I am waiting for the histology report from yesterday’s biopsy on a tumour in my occipital lobe. It is growing fast and neurologist and neurosurgeon seem sure it will be a high grade Glioma. From what I understand the prognosis will be bad could be as much as 5 years but could well be less than 1.
I have no idea what to do, my wife seems cross with me wanting to be in control because she knows she will need to have control if/when I pass but relinquishing control feels like I’ve given up and I want to fight as I have 3 children under 16.
I have set up all the financials they will meef but letting her take over feels like I am being selfish and also feels like she sees me as dead already,
I’m young and positive not scared now but feel useless and superfluous.
When I get the diagnosis should I ask to hear the prognosis or just embrace what’s left.
I am so very sorry to hear what you’re going through. I don’t know about brain tumours but I do know about living with incurable cancer as I have been doing it for three years.
Reading your post made me feel awe inspired and sad in equal measures. Awe inspired because, having lived through the devastating news that the cancer is life limiting, I think your attitude is spot on. You have done what needs to be done in setting up the financials and you’re taking a positive attitude. Why be unhappy and worried about a future that hasn’t happened when we have the option to enjoy today?
But it’s sad to hear that your wife is so angry and that you feel useless and superfluous. I’m sure you’re neither and of course you want to stay in control and need to fight. I do think her reaction is understandable and maybe it would help to find someone who can help the two of you to work this through? I hesitate to mention the word hospice but in my experience they are all about helping those of us with life limiting diagnoses to live life as normally as possible. It might be worth contacting your local hospice to see if they can offer the two of you a safe place to work out a way forward that leaves you the control you need but helps her feel safe about taking it on at some future point .
You pose a very specific question. Should you ask about a prognosis or just embrace what’s left? That’s such a personal thing so maybe the most useful thing I can do is talk about my experience. I’ve not asked about my prognosis as I don’t want a sell by date. I know in broad terms what the life expectancy is for a typical someone with my kind of cancer but I don’t think statistics are necessarily very useful for me as an individual. So I plan for the worst (making a will, sorting out future care arrangements for my teenage children etc) and hope for the best and try to live in the day. Today I’m feeling reasonably well and the sun is shining.

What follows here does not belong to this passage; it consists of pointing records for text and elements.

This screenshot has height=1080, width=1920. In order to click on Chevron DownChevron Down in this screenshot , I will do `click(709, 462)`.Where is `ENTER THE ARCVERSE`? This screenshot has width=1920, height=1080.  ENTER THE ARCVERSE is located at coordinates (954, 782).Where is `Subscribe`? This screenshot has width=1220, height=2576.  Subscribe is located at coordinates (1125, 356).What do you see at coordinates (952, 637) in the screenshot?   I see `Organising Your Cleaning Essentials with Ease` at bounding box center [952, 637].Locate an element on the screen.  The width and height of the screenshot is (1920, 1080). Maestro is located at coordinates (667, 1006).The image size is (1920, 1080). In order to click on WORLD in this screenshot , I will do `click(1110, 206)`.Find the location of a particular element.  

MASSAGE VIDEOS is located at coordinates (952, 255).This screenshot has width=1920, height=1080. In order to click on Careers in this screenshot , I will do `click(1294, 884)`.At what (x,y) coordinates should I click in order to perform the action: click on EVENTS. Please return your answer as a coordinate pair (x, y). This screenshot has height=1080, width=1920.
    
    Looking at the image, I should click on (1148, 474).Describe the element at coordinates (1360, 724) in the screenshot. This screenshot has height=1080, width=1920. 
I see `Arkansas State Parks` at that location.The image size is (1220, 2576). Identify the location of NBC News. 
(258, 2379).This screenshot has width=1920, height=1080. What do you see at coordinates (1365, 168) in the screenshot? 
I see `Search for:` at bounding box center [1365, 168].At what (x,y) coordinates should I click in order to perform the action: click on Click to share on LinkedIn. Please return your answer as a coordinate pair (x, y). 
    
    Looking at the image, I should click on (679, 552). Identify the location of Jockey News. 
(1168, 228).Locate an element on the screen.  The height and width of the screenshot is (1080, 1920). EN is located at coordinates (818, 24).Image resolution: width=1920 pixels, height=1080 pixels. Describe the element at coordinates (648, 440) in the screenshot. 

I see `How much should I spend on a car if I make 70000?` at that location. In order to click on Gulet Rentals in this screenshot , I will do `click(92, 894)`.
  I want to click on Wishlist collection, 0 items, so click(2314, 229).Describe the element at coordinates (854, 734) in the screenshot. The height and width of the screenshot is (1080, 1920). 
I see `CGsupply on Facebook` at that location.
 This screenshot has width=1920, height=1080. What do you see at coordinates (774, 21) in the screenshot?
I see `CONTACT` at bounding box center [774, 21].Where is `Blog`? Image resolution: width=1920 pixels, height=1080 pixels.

Mine is only one perspective and it might help to hear others. Why don’t you post your questions in the group living with incurable cancer?
It may be that the histology report won’t be as bad as you fear and that this group isn’t right for you right now. But if it is, I can reassure you that this is a friendly and supportive and safe place where people really do get it
There is also a brain cancer group on this site
There are no easy answers and we are all just doing our best to navigate our way through these rough waters
What is a community champ?
Thank you, what about sadness? Everyday I wake up and cry, this helps no-one and seems self indulgent.
How long was it before this feeling goes ?
I’m accepting of my fate i’m not in denial, though still shocked and and unable to see beyond not seeing my children grow
yeah I know. Sadness and anger seem to go with the territory. Maybe it’s part of grieving for the life we thought we’d have. It does pass. You won’t always feel like this. I find meditation really helps. It’s not instant and it takes discipline but over time my ten to 15 minutes a day on the app headspace helped shift how I look at the world and helps me off the hamster wheels that my mind sets up. By learning to notice my feelings and be inquisitive about them but not judgemental, I realised that under the blanket of anger and sadness that seemed to block everything out, I also felt joy and optimism and delight and all the other emotions I thought were lost. Give it a go? What have you got to lose?
I did spend a lot of time thinking about not seeing my children grow up at first but I realised it was not helpful. So I got firm with myself. When I found myself slipping into that mire I told myself “don’t go there”. It’s not denial, I don’t think so anyway. It is more about breaking unhelpful patterns of thinking.
Crying is ok. It can help. But only up to a point. Try to be kind to yourself.